Exercise requirements: If a line in the records below holds the word "Rustic", copy it.

Record extracts:

BEGIN

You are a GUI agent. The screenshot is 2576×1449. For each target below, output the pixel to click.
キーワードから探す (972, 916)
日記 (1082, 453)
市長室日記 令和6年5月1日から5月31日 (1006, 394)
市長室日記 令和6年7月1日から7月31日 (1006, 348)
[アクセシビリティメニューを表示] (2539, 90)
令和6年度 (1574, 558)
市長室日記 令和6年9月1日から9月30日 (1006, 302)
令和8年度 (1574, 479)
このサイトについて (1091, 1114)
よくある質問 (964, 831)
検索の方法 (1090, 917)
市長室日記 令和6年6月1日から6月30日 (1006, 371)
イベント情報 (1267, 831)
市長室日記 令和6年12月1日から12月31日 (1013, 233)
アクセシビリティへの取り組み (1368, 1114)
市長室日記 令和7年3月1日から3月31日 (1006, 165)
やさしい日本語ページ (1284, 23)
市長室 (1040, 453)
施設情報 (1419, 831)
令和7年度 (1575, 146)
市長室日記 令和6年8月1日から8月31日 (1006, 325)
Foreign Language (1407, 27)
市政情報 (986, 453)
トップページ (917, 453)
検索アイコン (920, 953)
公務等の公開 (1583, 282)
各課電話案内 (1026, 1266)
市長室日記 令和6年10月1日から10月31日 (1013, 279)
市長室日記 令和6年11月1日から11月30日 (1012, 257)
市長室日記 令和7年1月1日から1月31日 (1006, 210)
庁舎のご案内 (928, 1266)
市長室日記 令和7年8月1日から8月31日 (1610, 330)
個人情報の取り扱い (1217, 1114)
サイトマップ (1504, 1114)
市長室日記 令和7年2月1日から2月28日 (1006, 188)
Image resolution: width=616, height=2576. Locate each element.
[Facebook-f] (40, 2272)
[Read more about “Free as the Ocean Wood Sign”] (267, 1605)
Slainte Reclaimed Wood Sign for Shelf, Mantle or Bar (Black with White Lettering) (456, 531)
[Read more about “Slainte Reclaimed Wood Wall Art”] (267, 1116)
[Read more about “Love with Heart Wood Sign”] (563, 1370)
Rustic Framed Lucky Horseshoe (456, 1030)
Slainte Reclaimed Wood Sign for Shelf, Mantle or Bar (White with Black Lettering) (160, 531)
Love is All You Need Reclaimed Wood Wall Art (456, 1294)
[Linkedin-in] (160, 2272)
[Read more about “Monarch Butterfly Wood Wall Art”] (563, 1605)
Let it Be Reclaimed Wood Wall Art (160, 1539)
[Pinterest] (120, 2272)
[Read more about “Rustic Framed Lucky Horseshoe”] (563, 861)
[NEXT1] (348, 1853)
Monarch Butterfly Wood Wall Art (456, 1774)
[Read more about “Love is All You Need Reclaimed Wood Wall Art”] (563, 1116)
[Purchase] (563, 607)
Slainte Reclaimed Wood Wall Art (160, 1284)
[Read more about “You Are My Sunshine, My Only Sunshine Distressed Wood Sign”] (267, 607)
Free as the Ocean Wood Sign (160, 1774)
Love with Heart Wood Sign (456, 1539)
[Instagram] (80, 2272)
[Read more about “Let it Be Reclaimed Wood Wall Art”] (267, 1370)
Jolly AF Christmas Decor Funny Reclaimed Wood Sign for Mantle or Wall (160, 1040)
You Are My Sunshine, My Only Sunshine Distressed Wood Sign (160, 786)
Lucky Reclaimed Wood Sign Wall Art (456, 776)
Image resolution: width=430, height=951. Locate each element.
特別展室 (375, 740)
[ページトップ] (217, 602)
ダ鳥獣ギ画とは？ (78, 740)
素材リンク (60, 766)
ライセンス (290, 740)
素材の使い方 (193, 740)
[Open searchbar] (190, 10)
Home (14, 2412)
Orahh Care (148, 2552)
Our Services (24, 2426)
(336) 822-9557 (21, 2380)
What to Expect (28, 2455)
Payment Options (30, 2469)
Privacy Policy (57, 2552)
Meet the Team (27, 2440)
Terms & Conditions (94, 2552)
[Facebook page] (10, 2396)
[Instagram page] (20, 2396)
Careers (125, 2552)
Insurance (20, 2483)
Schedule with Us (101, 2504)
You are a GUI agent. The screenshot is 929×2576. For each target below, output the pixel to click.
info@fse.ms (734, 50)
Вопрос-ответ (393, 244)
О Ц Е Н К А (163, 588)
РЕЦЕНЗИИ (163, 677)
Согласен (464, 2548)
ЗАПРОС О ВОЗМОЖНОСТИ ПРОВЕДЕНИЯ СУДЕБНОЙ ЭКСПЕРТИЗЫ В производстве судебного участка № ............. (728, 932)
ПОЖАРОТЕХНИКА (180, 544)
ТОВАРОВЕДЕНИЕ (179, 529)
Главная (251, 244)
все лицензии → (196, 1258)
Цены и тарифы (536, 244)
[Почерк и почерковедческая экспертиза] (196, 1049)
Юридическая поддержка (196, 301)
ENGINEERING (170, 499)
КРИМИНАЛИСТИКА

END

Your response:
Rustic Framed Lucky Horseshoe (456, 1030)
[Read more about “Rustic Framed Lucky Horseshoe”] (563, 861)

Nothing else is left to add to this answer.